Aus der dargelegten Ausgangslage gehe hervor, dass die Impfung nicht vor Ansteckung schütze und dass gerade infizierte Geimpfte die Gefahren der möglichen Verbreitung nicht erkennen würden, da sie sich sorgloser im Alltag bewegten, ohne dass die Viruslast im Vergleich zu Ungeimpften entsprechend reduziert wäre. Ob und inwieweit die Impfung vor schweren Verläufen und Tod schütze, könne aufgrund der schwammigen Datengrundlage nicht abschließend geklärt werden. Da es keine zwingenden gesundheitlichen oder sonstigen Gründe dafür gebe, ungeimpfte und nichtgenesene Personen anders zu behandeln als geimpfte oder von einer COVID-19-Erkrankung genesene, verstießen die Regelungen der §§ 3, 4 und 5 15. BayIfSMV gegen Art. 98 und 99 BV, zudem gegen Art. 118 Abs. 1 und Art. 3 Abs. 2 Satz 2 BV. Selbst wenn davon ausgegangen würde, dass die Impfung vor schweren Krankheitsverläufen einen gewissen Schutz biete, könne dies die einseitige Einschränkung der durch die Verfassung gewährleisteten Grundrechte von Ungeimpften nicht rechtfertigen. Mit gleichem Recht könnten und müssten dann auch Übergewichtige wegen ihres erhöhten Krebsrisikos sowie Auto- und Motorradfahrer oder Menschen, die gefährliche Sportarten betrieben, ausgegrenzt werden. Zur Eindämmung der COVID-19-Fälle müssten sich wie im Frühjahr 2021 alle Personen unabhängig vom Impf- oder Genesenenstatus zumindest beim Besuch geschlossener Räume im Sinn von § 5 15. BayIfSMV regelmäßigen Tests unterziehen. Zwei Oberverwaltungsgerichte hätten bereits 2G-Regelungen im Einzelhandel und an den Universitäten aufgehoben.
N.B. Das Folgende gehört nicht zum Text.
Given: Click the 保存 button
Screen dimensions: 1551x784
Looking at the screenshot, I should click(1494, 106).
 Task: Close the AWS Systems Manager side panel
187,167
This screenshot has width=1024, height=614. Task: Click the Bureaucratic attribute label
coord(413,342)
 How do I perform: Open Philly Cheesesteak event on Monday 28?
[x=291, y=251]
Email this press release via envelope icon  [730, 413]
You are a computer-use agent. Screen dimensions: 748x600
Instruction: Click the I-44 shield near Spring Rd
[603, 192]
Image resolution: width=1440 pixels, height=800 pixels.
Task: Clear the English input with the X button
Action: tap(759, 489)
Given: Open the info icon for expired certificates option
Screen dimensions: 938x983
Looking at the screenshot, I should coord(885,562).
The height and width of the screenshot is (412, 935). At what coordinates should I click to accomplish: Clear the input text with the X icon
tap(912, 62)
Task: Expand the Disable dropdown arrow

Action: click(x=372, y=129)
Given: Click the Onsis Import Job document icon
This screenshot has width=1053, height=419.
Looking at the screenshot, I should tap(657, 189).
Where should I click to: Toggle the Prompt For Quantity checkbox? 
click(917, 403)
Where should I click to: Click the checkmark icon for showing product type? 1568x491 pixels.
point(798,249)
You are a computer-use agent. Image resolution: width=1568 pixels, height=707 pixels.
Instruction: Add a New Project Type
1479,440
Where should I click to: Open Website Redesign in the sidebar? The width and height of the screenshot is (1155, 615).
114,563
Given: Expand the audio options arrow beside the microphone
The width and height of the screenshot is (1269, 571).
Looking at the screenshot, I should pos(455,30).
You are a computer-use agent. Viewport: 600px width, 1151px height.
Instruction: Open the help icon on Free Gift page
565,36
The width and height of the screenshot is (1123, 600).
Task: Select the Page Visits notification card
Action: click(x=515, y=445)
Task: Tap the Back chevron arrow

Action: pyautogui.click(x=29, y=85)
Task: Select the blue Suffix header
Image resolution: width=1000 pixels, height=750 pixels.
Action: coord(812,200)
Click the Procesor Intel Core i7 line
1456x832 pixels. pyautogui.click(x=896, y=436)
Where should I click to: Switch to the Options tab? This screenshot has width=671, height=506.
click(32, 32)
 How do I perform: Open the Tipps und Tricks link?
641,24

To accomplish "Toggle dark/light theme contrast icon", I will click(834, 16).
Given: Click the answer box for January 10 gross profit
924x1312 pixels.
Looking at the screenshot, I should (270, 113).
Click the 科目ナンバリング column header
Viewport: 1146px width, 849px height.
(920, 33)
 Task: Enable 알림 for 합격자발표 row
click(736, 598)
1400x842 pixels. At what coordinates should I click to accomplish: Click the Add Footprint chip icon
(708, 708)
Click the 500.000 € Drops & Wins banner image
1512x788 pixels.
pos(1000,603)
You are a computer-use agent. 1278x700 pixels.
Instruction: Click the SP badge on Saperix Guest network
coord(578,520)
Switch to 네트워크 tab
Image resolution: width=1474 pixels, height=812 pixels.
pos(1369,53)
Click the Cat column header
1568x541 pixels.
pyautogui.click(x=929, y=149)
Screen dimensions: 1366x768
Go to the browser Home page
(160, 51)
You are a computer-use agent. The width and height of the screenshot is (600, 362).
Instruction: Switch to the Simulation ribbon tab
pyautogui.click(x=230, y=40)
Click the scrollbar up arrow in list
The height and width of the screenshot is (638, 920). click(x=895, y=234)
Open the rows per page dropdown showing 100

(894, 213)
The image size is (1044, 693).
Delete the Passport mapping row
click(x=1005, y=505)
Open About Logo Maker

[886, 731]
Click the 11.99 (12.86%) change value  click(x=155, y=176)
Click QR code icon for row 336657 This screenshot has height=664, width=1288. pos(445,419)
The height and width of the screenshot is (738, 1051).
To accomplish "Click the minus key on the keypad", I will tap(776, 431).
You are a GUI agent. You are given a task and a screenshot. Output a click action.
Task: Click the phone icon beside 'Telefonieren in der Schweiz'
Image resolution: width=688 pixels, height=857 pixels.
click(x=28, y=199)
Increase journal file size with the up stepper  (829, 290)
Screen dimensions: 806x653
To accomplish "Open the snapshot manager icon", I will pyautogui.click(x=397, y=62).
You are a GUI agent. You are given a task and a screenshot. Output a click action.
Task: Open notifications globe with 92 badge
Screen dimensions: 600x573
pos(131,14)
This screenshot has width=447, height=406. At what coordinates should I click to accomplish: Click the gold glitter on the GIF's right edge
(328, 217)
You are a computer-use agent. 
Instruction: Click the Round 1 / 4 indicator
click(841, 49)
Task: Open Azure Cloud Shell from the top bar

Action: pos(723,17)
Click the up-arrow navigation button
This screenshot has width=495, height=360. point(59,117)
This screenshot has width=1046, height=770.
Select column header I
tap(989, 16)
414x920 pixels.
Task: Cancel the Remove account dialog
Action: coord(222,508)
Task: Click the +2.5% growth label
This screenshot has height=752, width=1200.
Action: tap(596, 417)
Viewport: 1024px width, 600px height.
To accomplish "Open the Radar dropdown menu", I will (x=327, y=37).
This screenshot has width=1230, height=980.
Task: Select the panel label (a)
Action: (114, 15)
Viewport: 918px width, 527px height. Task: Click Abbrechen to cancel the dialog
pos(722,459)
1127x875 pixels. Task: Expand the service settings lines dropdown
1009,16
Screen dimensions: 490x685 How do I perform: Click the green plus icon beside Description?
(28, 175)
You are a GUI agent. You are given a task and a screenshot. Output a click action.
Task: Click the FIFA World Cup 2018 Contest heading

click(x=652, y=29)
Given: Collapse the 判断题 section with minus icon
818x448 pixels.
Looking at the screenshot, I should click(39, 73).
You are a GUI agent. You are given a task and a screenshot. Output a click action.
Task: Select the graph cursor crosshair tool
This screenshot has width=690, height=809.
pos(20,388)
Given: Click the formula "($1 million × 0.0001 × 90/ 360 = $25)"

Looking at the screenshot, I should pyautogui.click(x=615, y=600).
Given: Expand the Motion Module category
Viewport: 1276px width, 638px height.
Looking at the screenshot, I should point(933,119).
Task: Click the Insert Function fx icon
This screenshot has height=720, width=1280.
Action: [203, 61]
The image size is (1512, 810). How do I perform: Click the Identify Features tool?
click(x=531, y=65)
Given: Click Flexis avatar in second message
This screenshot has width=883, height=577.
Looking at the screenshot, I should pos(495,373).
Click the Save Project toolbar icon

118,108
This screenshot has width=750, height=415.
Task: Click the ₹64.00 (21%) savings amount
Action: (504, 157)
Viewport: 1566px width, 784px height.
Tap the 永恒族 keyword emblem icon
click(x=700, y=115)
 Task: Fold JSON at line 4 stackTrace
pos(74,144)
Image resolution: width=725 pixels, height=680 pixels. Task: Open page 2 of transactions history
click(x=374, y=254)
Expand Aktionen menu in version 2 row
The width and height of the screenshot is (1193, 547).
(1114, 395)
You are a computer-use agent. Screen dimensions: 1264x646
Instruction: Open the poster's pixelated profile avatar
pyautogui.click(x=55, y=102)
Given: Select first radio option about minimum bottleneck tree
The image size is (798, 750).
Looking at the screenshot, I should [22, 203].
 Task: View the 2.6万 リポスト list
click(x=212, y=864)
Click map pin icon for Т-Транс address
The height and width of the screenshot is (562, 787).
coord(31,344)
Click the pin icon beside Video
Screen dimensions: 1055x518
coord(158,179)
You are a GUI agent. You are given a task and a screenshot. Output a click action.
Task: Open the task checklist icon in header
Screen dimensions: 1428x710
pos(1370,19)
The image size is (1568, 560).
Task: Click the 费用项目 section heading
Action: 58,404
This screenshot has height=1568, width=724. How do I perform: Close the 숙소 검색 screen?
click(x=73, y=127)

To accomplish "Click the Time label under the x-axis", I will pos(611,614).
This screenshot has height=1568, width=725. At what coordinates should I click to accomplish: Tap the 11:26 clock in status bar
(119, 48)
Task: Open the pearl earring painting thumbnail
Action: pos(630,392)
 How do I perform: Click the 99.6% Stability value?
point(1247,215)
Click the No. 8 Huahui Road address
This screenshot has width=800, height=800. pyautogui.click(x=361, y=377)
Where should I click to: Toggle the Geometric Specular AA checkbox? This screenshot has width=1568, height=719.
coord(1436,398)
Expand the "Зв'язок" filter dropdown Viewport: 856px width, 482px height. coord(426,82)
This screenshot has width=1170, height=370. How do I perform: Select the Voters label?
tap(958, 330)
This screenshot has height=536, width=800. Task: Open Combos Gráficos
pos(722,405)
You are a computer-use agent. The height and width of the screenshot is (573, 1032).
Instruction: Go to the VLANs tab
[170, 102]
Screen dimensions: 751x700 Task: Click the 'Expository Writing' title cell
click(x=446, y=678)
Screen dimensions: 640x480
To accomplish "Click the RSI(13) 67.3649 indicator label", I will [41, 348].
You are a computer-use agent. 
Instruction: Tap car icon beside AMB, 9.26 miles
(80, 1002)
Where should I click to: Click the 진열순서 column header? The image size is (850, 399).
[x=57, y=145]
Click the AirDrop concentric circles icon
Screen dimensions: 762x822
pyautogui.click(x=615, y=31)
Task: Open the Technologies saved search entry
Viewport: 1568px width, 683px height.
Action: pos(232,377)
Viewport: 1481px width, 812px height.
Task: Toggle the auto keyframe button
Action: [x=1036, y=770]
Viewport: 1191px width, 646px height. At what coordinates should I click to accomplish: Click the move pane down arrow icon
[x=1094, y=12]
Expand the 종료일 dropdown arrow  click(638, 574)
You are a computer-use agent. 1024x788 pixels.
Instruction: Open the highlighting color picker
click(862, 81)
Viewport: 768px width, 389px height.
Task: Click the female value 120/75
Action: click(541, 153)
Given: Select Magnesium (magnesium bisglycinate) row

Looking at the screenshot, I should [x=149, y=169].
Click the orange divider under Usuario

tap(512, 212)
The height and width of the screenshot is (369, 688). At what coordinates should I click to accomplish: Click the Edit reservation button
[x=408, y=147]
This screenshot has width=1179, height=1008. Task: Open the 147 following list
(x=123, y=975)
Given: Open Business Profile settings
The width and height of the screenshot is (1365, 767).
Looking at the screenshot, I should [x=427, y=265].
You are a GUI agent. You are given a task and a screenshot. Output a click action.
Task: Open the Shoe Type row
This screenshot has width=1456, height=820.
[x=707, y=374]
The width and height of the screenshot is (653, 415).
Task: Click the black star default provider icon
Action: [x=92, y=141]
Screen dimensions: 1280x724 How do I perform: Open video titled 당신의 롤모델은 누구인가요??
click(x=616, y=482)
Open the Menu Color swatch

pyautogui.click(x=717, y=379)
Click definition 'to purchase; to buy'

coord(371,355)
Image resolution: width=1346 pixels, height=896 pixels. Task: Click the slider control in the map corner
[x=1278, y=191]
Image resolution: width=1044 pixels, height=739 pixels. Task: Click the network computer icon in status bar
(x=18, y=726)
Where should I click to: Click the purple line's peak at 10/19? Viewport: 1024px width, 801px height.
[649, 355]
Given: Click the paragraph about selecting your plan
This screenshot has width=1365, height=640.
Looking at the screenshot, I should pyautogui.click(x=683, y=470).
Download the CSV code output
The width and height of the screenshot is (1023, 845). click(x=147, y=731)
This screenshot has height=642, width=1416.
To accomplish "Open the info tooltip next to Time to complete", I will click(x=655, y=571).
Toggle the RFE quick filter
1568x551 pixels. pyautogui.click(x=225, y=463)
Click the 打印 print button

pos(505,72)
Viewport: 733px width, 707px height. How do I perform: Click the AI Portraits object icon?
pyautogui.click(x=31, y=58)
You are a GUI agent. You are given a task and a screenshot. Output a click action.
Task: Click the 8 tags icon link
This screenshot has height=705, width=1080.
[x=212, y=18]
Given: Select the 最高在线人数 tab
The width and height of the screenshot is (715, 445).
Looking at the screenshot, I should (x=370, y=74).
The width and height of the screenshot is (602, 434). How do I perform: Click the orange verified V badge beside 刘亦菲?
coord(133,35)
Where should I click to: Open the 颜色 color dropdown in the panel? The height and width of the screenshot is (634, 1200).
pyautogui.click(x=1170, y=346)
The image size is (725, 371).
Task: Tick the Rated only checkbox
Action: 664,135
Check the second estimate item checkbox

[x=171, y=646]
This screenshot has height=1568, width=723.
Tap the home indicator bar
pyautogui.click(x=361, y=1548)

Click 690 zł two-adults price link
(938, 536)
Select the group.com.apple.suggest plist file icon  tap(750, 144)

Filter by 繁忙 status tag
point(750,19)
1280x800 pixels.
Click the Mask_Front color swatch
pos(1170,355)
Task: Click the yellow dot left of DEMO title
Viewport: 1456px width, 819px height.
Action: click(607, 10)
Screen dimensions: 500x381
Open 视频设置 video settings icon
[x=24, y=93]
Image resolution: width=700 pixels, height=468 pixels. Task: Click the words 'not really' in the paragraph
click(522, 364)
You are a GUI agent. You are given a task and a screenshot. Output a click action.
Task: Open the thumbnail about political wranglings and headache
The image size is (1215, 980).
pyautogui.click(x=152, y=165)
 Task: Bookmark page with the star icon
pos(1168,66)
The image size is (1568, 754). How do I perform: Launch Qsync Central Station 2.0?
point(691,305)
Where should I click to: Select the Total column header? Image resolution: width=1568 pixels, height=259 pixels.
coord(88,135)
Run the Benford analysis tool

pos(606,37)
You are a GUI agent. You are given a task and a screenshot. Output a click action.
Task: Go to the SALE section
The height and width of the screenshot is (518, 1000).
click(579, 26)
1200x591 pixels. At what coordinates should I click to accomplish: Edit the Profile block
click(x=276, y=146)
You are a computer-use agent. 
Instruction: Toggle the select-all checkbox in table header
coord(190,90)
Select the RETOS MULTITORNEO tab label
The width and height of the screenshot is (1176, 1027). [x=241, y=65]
3. Der Bayerische Landtag und die Bayerische Staatsregierung wurden am Verfahren beteiligt. Die Staatsregierung hält den Antrag auf Erlass einer einstweiligen Anordnung in ihrer Stellungnahme vom 30. Dezember 2021 für unzulässig und darüber hinaus unbegründet.
Hierzu führte das Gericht aus:
Die Popularklage ist insgesamt unzulässig.
1. Nach Art. 98 Satz 4 BV hat der Verfassungsgerichtshof Gesetze und Verordnungen für nichtig zu erklären, die ein Grundrecht verfassungswidrig einschränken. Die Verfassungswidrigkeit kann jedermann durch Beschwerde (Popularklage) geltend machen. Gesetze und Verordnungen im Sinn des Art. 98 Satz 4 BV sind alle Rechtsvorschriften des bayerischen Landesrechts (Art. 55 Abs. 1 Satz 1 VfGHG). Dazu zählen auch die angegriffenen Bestimmungen der Fünfzehnten Bayerischen Infektionsschutzmaßnahmenverordnung. Ihrer Einordnung als Landesrecht steht nicht entgegen, dass sie auf einer bundesrechtlichen Ermächtigungsgrundlage beruhen.
2. Die Popularklage ist bereits unzulässig, weil den Ausführungen des Antragstellers keine hinreichenden Anhaltspunkte für eine Grundrechtsverletzung zu entnehmen sind.